Fortunately, a tugboat made itself available for landlubber sightseeing.

We would view New York Harbor as we had never viewed it before. And believe me, we had viewed it before plenty of times. Once, even, on a tugboat, in fog so dense you could have been sailing in any harbor.

Walking to the South Street Seaport, along Peck Slip, you could almost inhale the atmosphere of past days when the first ferry in the city opened and you had to pay three wampum beads to get on. You got the attention of the ferryman by blowing a shell horn. The cobblestones may not be the originals, but they’re close to it. People steal them so the powers that be are always having to replace them.

The last surviving New York-built wooden tugboat, W. O. Decker, may have charm and historic panache, but something it lacks is an array of handholds to grip when you hit the swells. Before we climbed aboard, we got a briefing from Fern Hoffman, the captain. She got her accreditation from the Coast Guard, which she told me is like the DMV for sailing.

The Deckers have a long history of tugboat building. The W.O. Decker was built in 1930 in Queens. Apparently the family is still in the business. The tug was built for shifting barges and for local towing.

Things got tricky almost immediately. You had to descend a gangway to one ship, then cross one ship’s deck, climb a step and clamber down into the tug. You could see the harbor water down between the two vessels. It would be a good way to crush a leg or two. I balked, but the deckhands gave me a boost and we were good to go.

One of the deckhands, noting that I was a bit rocky, advised that it would be good to stay at the bow of the ship, so as not to feel the waves with as much violence. You can sit on the “bits,” I think she said, pointing to some metal knobs jutting up from the deck.

Yes, but. I would prefer not to, in the words of Bartleby. I’d rather stay glued to the bulkhead.

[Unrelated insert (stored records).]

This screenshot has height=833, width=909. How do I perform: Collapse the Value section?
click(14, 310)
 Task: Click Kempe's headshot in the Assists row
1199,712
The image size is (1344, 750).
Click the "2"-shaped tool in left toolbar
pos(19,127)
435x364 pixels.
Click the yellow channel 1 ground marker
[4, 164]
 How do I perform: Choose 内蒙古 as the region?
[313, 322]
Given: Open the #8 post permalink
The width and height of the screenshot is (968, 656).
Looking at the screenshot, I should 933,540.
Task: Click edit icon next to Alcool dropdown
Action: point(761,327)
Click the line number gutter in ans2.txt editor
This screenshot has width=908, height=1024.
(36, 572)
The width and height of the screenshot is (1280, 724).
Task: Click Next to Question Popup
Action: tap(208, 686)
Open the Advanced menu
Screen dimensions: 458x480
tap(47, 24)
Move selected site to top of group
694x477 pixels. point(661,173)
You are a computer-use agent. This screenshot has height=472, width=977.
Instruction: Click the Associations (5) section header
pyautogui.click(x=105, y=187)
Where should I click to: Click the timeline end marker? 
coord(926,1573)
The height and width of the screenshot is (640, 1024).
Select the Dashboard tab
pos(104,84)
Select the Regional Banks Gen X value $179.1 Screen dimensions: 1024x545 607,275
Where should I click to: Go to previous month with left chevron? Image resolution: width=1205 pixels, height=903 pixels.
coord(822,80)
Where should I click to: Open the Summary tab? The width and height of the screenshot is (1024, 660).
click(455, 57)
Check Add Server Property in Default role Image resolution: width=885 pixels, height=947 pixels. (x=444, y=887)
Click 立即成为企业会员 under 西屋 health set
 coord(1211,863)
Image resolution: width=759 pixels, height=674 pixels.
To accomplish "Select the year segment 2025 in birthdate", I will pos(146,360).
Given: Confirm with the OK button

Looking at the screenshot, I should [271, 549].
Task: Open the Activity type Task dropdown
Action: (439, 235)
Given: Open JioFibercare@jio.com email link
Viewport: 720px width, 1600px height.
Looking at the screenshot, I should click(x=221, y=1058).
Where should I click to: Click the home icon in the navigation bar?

The Statue obliged as we cruised by. White sails, a tall ship, dozens of jet skis driven by the clinically insane.

So did Lower Manhattan.

This view pretty much defines chockablock.

It was good to take a breather in the saloon, and I wanted to abscond with one of the cups hanging from a beam but refrained.

The innards.

I would have liked to unroll the nautical charts stashed in the bridge.

A woman at the wheel.

She really pulled that thing, backing into the harbor as we got home.

Nicely done, said Gil.

There’s still time to mess up, she said with a grin.

I knew what she was talking about. But I needn’t have worried. My egress from the boat was 100 times more graceful than the onboard had been. Back on Peck Slip, I ruminated on a lesson I’d learned somewhere along the way: Walking on cobblestones improves your balance.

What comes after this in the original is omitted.